Ludwigsburg. Die Fraktionschefin der Grünen im Ludwigsburger Gemeinderat, Elfriede Steinwand, kann mitunter sehr emotional werden und mit hastigen Formulierungen übers Ziel hinausschießen. Vor vier Wochen ist ihr das in einer Sitzung des Bauausschusses passiert, es gab einen regelrechten Eklat.

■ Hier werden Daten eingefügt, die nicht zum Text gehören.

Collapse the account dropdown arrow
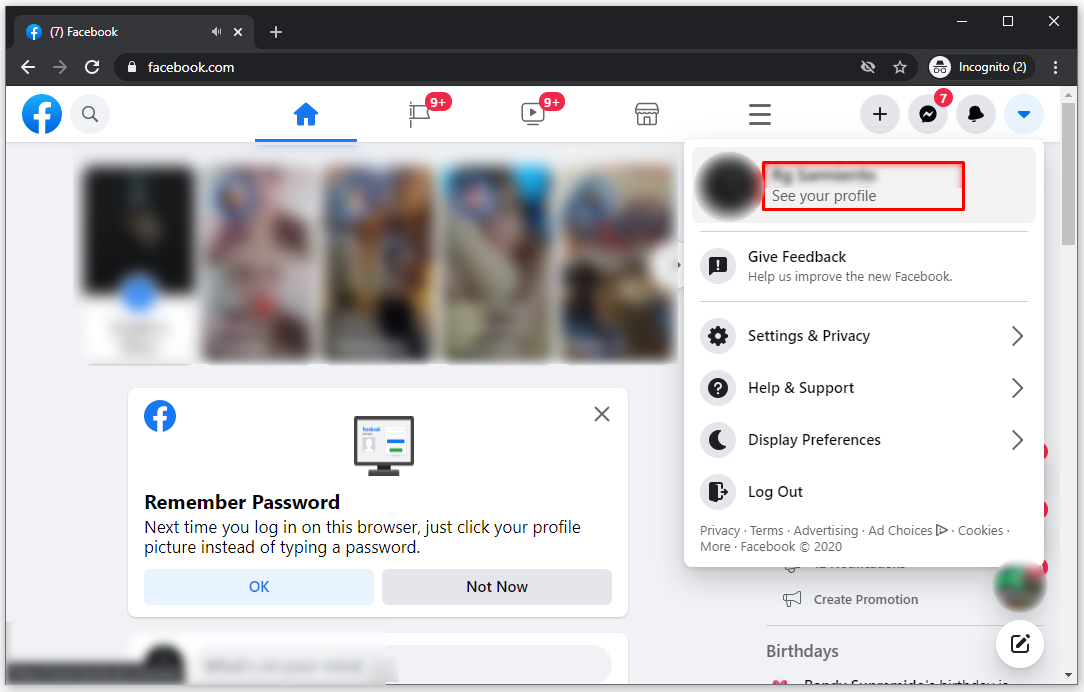click(x=1023, y=115)
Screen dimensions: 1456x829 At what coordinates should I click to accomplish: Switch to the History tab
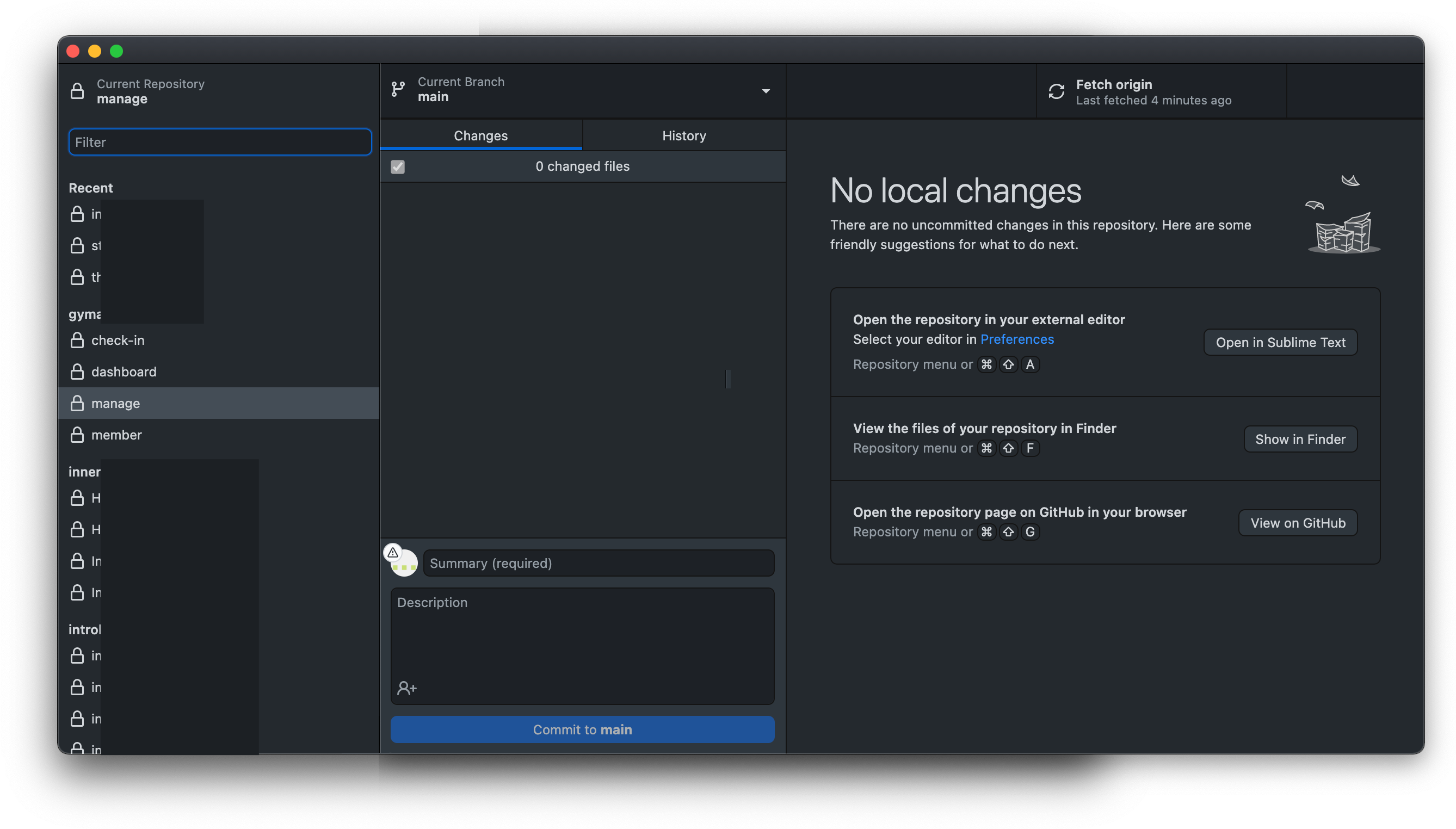coord(684,135)
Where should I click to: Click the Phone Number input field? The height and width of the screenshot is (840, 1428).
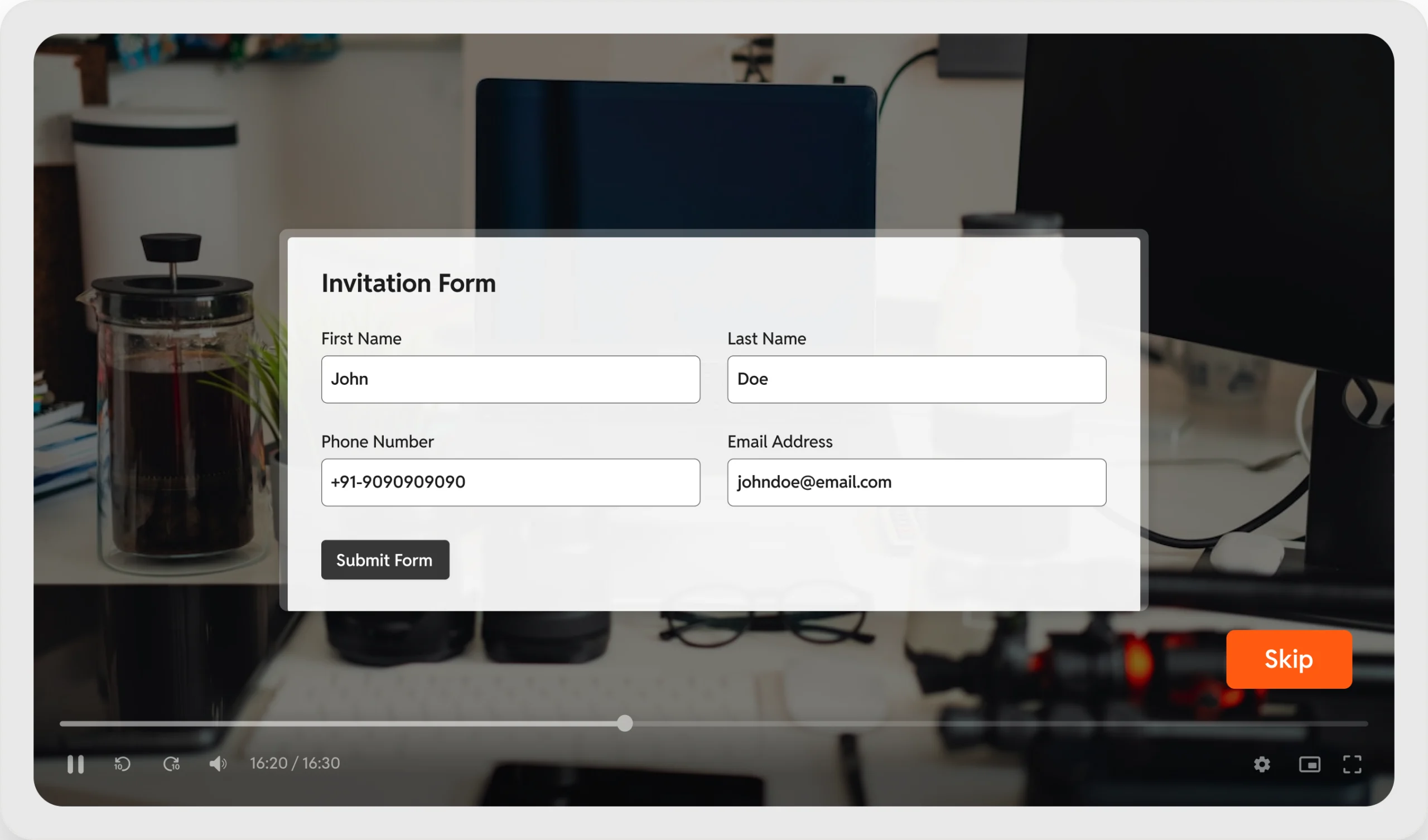[x=510, y=482]
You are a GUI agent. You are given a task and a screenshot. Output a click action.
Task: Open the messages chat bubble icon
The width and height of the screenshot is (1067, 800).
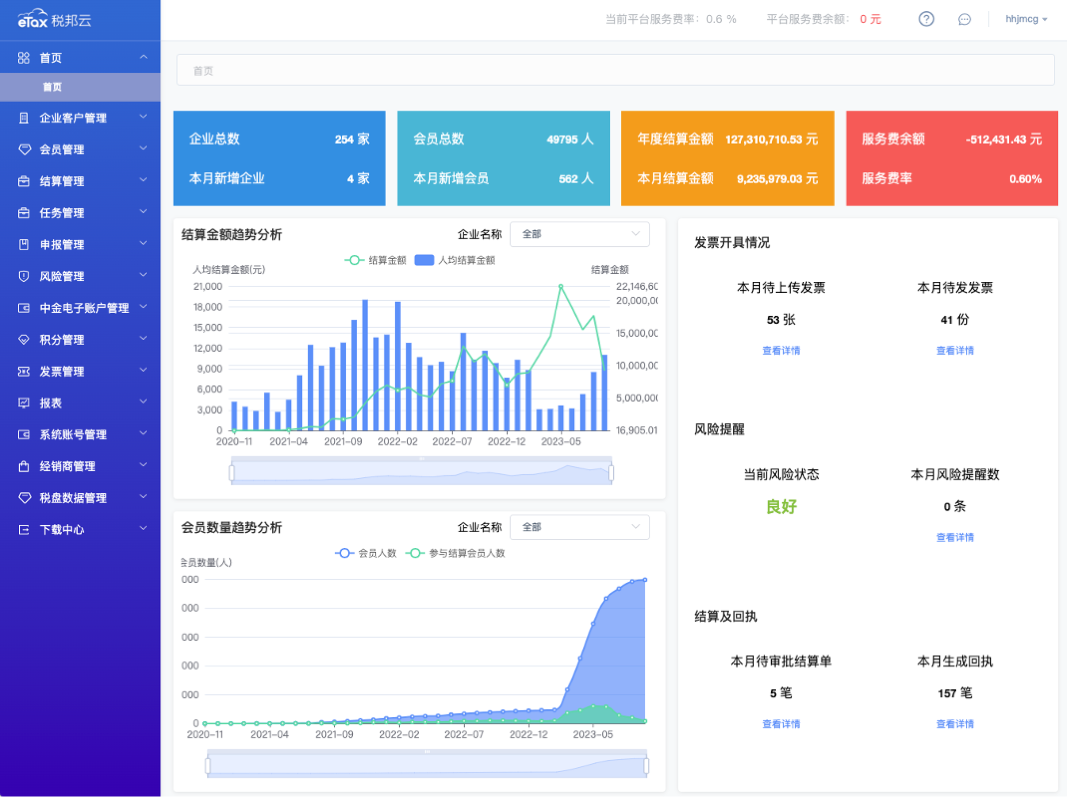pos(964,19)
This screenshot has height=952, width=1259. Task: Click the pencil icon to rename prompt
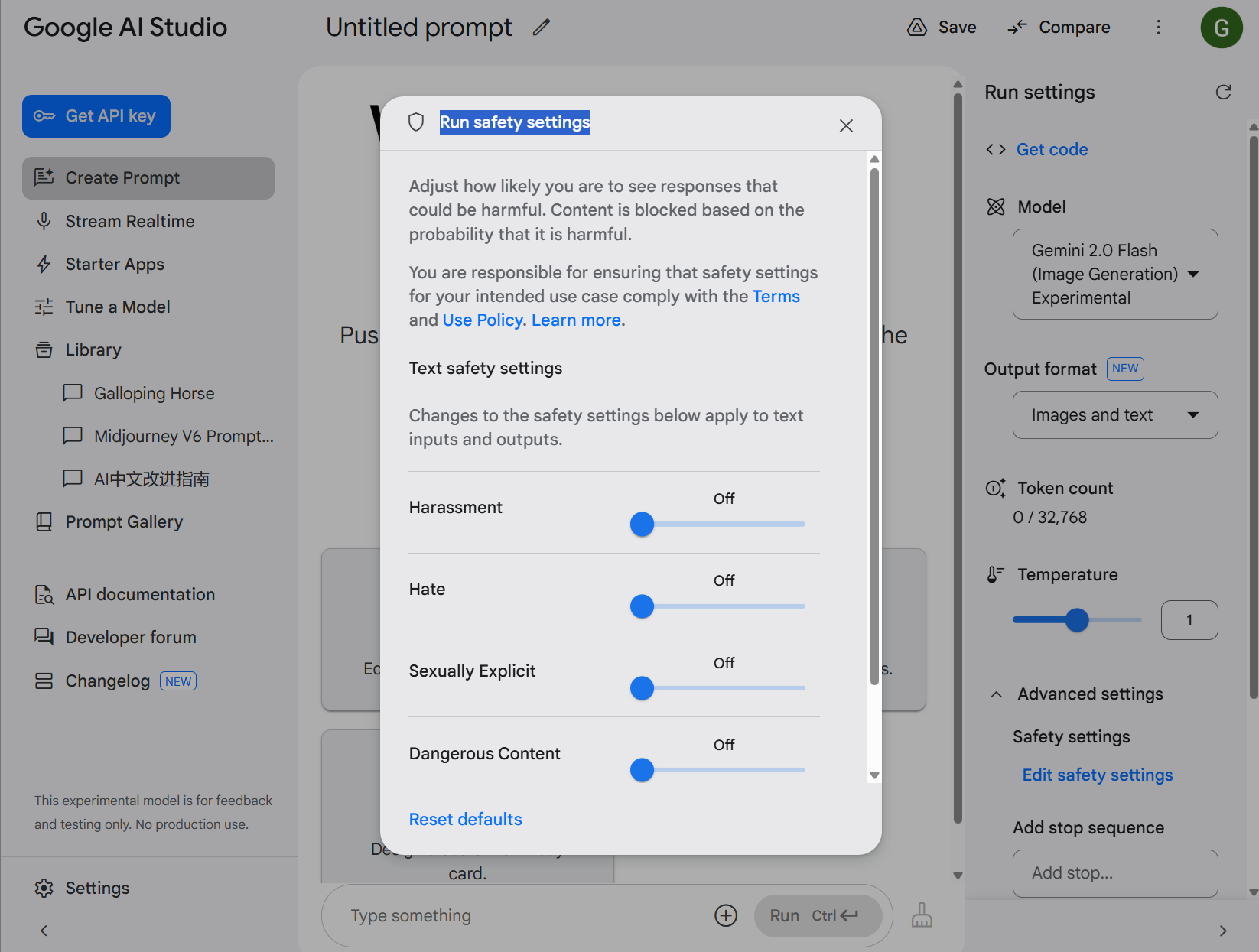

In der Diskussion um einen Radweg entlang der Marbacher Straße hat sie sich schrecklich darüber aufgeregt, dass Teile der Freien Wähler (FW) und der CDU nach ihrer Sicht aus heiterem Himmel den Bau ablehnten, obwohl es einen entsprechenden Grundsatzbeschluss gibt. Sinngemäß unterstellte sie insbesondere den beruflich Selbständigen unter den FW/CDU-Verweigerern, dass diese ansonsten gerne die bevorzugte Behandlung der Stadtverwaltung genössen, in diesem Fall sich aber gegen die Stadtinteressen stellten. Die Angesprochenen fassten das als Korruptionsvorwurf auf und verließen unter Protest die Sitzung.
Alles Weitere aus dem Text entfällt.